If Sean Coleman wishes to play the numbers game with regard to Darfur and Iraq, he would be best advised to compare like with like. To quote the ‘most credible’ source on Iraq, as he does in relation to Darfur, he would be obliged to cite the Lancet survey of 2006, which estimated 655,000 deaths in Iraq with a 95 per cent confidence interval of 393,000 to 943,000 ‘excess’ deaths. In other words, there is a 95 per cent chance that the minimum number of Iraqis killed as a result of the conflict up to June 2006 is more than the maximum number of deaths – 255,000 through May 2006 – attributed to the conflict in Darfur by the Science magazine article quoted by Coleman.

Elliott Green
London School of Economics

Vol. 29 No. 10 · 24 May 2007

Both Mahmood Mamdani and Elliott Green uncritically accept the Lancet’s estimate that the number of ‘excess’ Iraqi deaths caused by the conflict up to June 2006 was between 393,000 and 943,000, yet there are serious reasons to doubt the credibility of this claim (Letters, 26 April). A joint research team led by the Oxford physicists Sean Gourley and Neil Johnson and the economist Michael Spagat at Royal Holloway concluded, in a report published in Science, that the study was ‘fundamentally flawed’ in a way that systematically exaggerates the death toll. The Slate science writer Fred Kaplan, in a published debate with the authors of the report, calls the methods used ‘highly questionable’.

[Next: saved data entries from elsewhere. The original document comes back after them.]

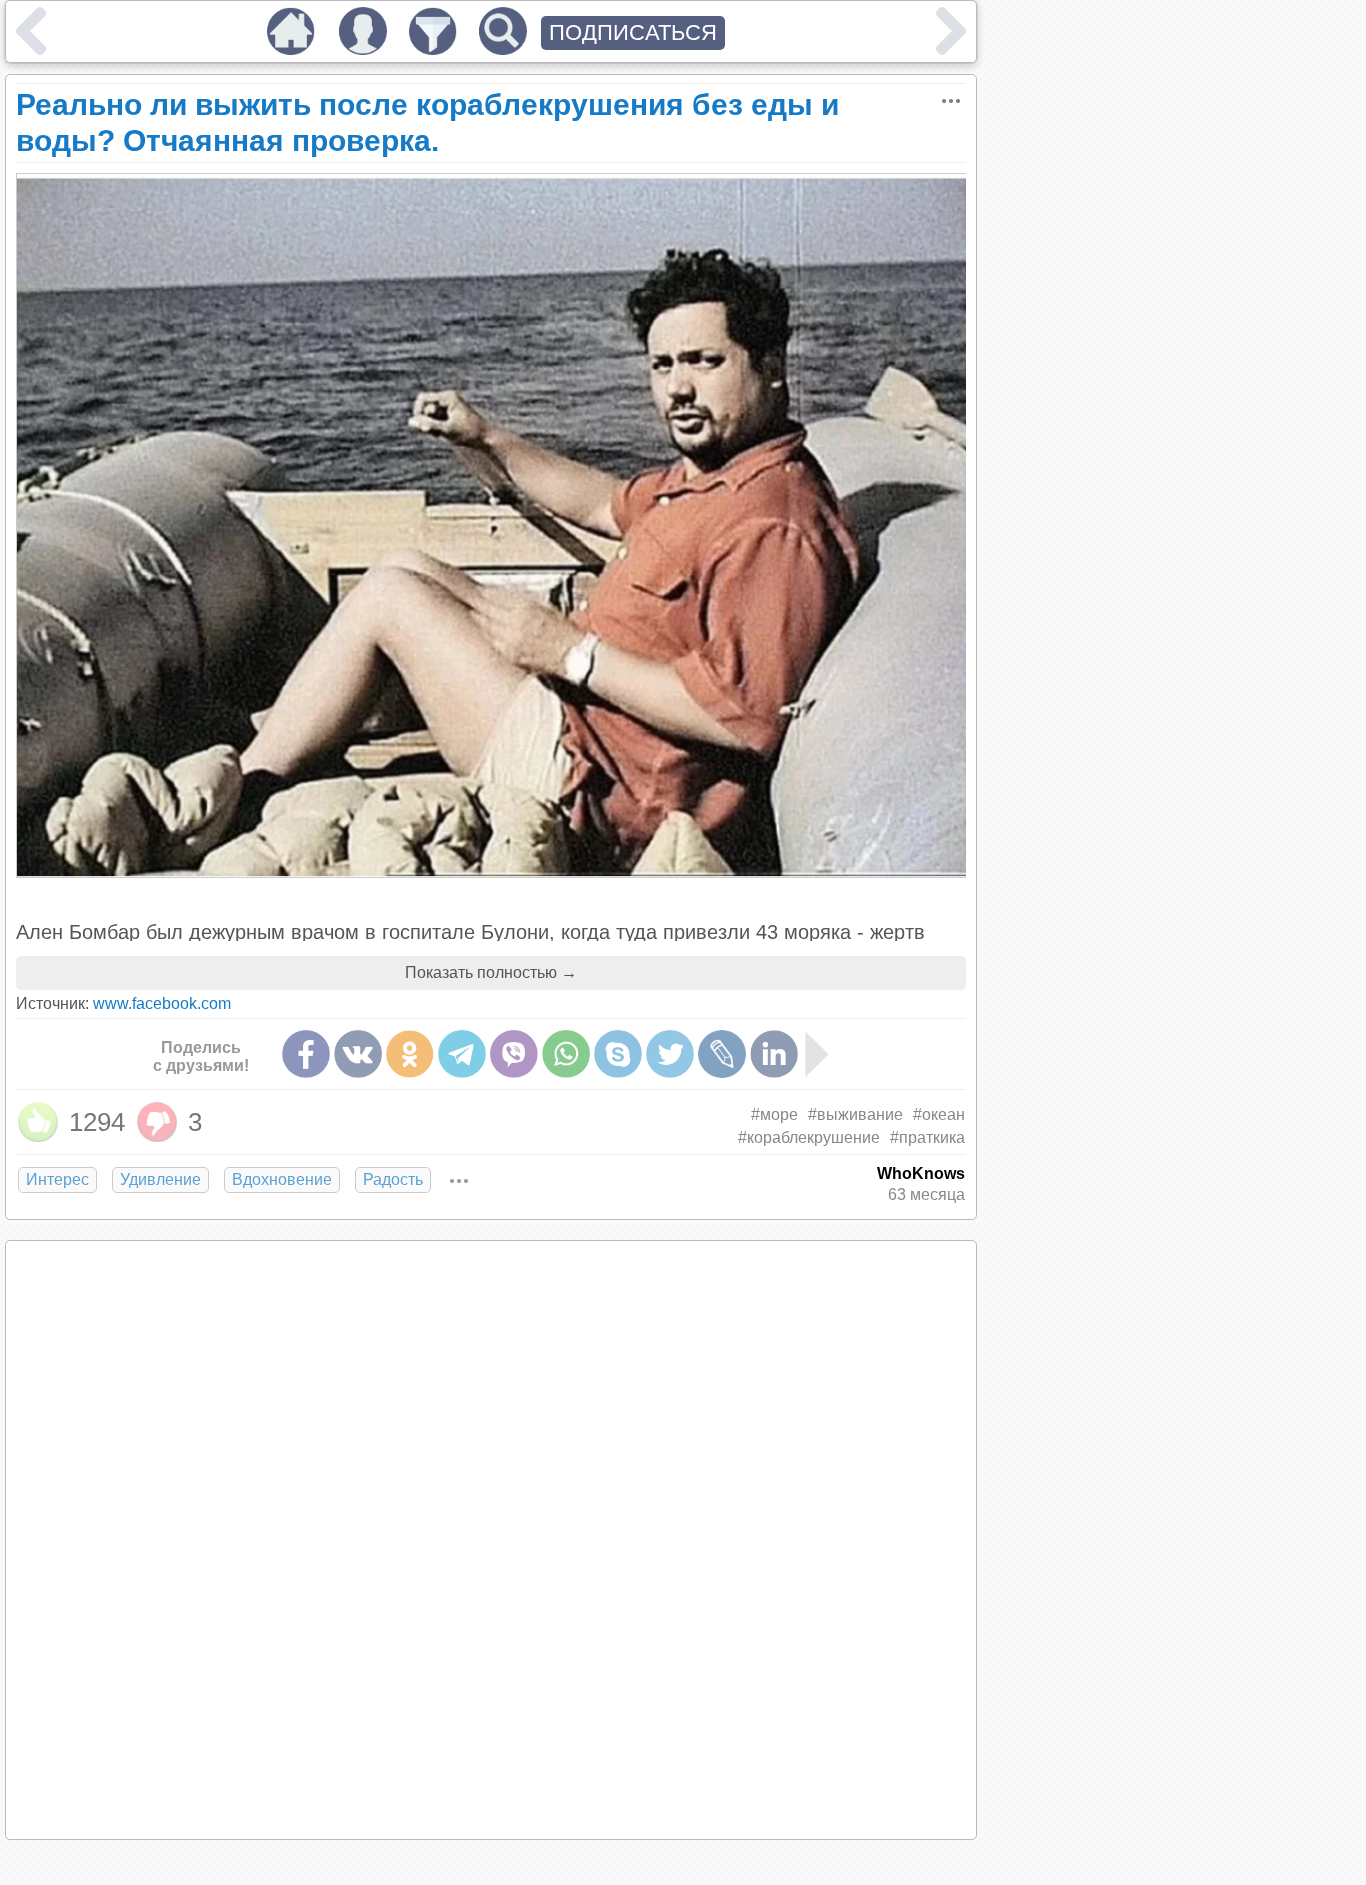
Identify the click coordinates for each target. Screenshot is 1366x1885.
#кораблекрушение (809, 1137)
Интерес (57, 1179)
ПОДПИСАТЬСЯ (633, 32)
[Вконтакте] (358, 1054)
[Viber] (514, 1054)
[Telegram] (462, 1054)
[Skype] (618, 1054)
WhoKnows (921, 1173)
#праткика (927, 1137)
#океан (939, 1114)
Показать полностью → (491, 972)
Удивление (160, 1179)
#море (774, 1114)
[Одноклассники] (410, 1054)
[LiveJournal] (722, 1054)
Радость (393, 1179)
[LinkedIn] (774, 1054)
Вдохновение (282, 1179)
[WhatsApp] (566, 1054)
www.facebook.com (162, 1003)
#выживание (855, 1114)
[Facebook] (306, 1054)
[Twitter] (670, 1054)
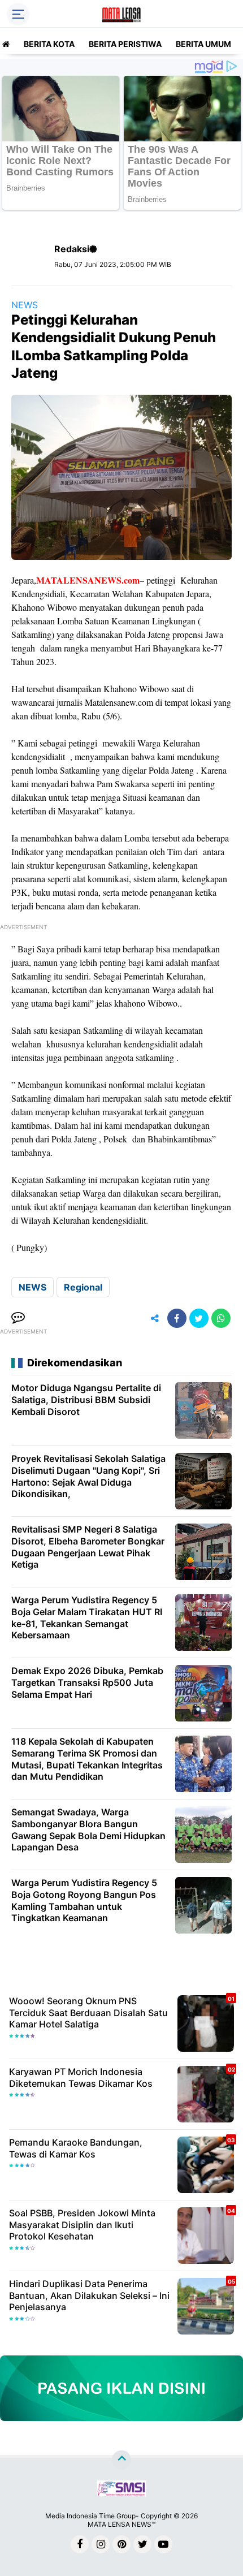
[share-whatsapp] (221, 1318)
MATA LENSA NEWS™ (121, 2524)
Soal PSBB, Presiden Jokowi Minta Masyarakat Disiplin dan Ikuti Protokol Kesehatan (82, 2224)
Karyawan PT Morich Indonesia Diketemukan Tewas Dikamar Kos (81, 2077)
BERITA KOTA (49, 44)
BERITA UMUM (203, 44)
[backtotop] (121, 2460)
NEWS (24, 304)
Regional (83, 1287)
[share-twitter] (199, 1318)
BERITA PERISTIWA (125, 44)
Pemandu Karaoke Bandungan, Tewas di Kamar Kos (75, 2148)
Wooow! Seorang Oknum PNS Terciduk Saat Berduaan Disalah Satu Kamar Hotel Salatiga (88, 2012)
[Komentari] (18, 1318)
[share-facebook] (176, 1318)
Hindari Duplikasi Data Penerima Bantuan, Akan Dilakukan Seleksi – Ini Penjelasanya (89, 2295)
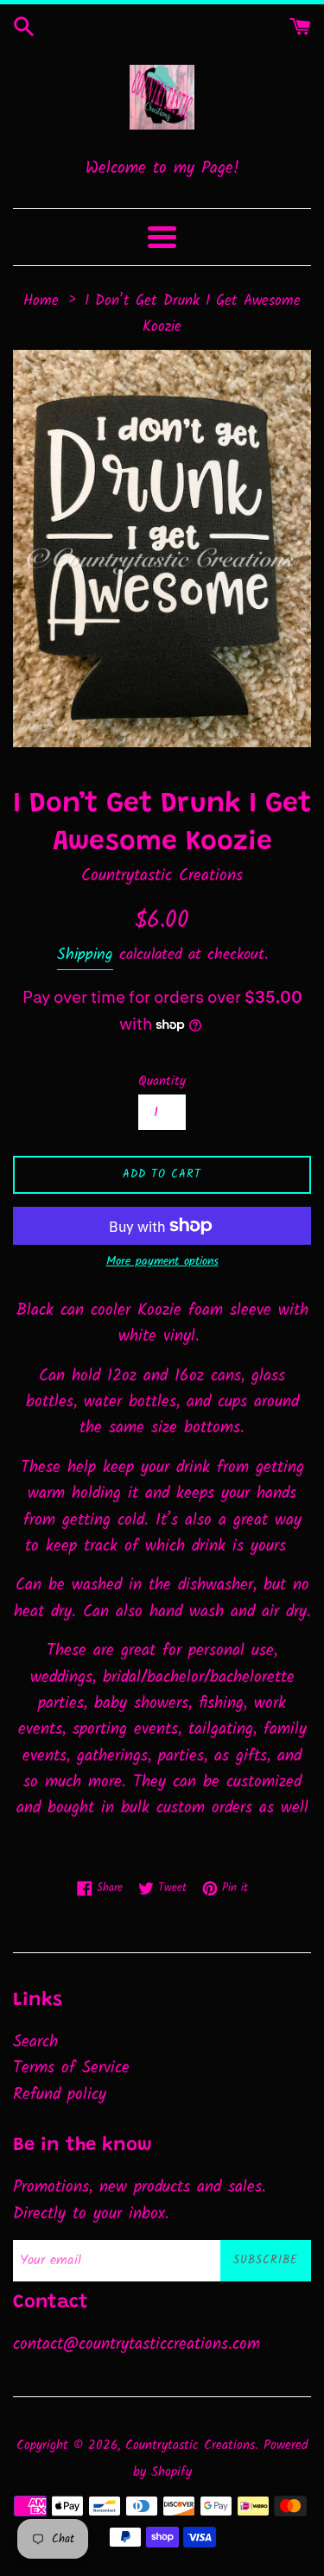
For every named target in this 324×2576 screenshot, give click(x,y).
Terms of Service (71, 2068)
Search (35, 2042)
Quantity (162, 1081)
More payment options (162, 1261)
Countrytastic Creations (190, 2445)
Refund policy (59, 2095)
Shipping (85, 955)
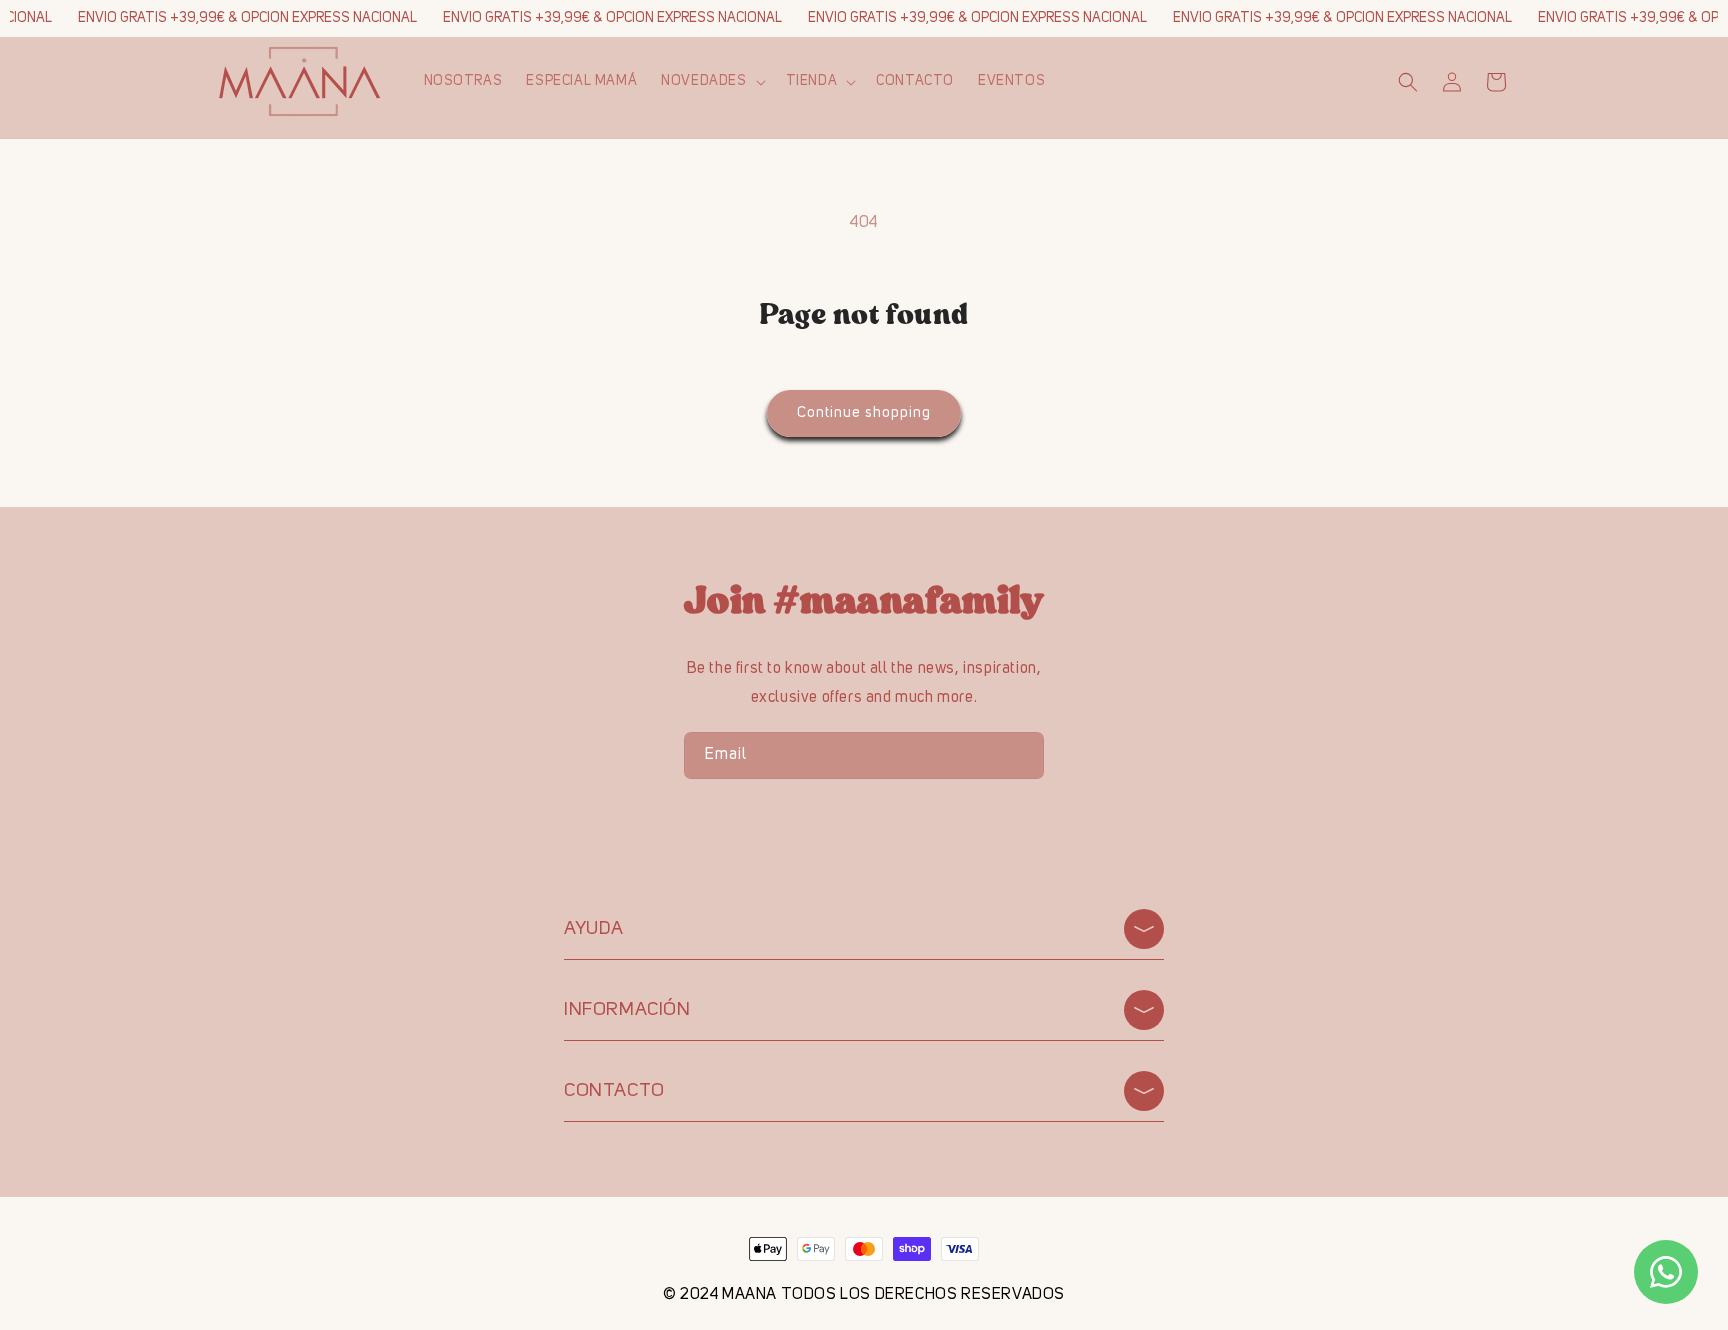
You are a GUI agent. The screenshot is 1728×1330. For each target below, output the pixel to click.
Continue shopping (864, 413)
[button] (711, 81)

The United Nations reported that 34,452 violent deaths occurred in Iraq in 2006, based on data from morgues, hospitals and municipal authorities, while the Iraq Body Count reported approximately 24,500 civilian deaths. (Extrapolated over four years, these figures more or less accord with those quoted by the Iraqi Health Ministry.) The Lancet study, meanwhile, recorded an excess mortality rate of 14.2 deaths per 1000 per year as of June 2006, which would amount to 370,000 deaths for the whole year. In 2006, therefore, the Lancet records more than 300,000 violent deaths that have, bizarrely, gone completely unrecorded by any other means.